Abstract

Class I/II hydrophobins constitute a family of small amphiphilic proteins that mediate cell hydrophobicity and adhesion to host or substrata and have pleiotropic effects in filamentous fungi. Here we report that only class I Hyd1 is essential for conidial hydrophobicity and insect pathogenicity among three hydrophobins (Hyd1–3) characterized in Metarhizium robertsii, an insect-pathogenic fungus. Aerial conidiation levels of three Δhyd1 mutants were much more reduced in 5-day-old cultures than in 7-day-old cultures, which were wettable (hydrophilic), but restored to a wild-type level in 15-day-old cultures.

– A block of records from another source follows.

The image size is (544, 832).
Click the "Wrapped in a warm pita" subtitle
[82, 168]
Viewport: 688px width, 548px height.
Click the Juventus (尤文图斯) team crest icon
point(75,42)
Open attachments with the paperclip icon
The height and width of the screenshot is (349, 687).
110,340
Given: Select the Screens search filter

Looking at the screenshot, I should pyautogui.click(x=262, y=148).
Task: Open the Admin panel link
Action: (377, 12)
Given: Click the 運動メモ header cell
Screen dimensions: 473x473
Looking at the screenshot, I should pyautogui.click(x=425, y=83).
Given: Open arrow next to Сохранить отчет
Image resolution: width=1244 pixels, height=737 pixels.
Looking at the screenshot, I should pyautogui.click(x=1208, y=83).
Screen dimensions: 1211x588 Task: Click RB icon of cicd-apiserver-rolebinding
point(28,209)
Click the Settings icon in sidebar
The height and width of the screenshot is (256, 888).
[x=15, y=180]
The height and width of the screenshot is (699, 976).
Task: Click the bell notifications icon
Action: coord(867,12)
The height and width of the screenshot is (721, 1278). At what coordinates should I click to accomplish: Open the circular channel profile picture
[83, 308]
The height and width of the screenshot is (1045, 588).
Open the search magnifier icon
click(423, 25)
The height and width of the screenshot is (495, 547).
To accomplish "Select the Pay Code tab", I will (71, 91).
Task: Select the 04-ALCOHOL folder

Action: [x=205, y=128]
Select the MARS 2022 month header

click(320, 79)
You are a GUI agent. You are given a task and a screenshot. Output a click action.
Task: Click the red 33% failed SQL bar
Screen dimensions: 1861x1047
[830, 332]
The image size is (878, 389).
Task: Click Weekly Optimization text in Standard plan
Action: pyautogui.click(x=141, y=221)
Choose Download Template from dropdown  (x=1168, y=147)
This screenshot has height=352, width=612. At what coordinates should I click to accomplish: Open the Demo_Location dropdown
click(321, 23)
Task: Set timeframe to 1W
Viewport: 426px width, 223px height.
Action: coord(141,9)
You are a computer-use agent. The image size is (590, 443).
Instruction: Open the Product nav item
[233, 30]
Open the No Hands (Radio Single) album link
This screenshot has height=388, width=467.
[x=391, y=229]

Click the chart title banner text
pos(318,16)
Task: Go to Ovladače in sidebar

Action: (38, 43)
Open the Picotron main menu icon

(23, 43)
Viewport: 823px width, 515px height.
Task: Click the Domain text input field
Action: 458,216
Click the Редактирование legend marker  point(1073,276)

The Δhyd1 mutants were compromised in conidial quality, including significant decreases in hydrophobicity (58%), adhesion to insect cuticle (36%), insect pathogenicity via normal cuticle infection (37%), UVB resistance (20%), and heat tolerance (10%). In contrast, none of all examined phenotypes were affected in the null mutants of hyd2 and hyd3. Intriguingly, micromorphology and integrity of hydrophobin rodlet bundles on conidial coat were not affected in all mutant and wild-type strains, but the rodlet bundles were disordered in the absence of hyd1, suggesting a link of the disorder to the decreased hydrophobicity. Therefore, Hyd1 mediates the fungal hydrophobicity and plays an important role in conidial quality control and insect-pathogenic lifecycle. Class I Hyd2 and class II Hyd3 seem functionally redundant in M. robertsii.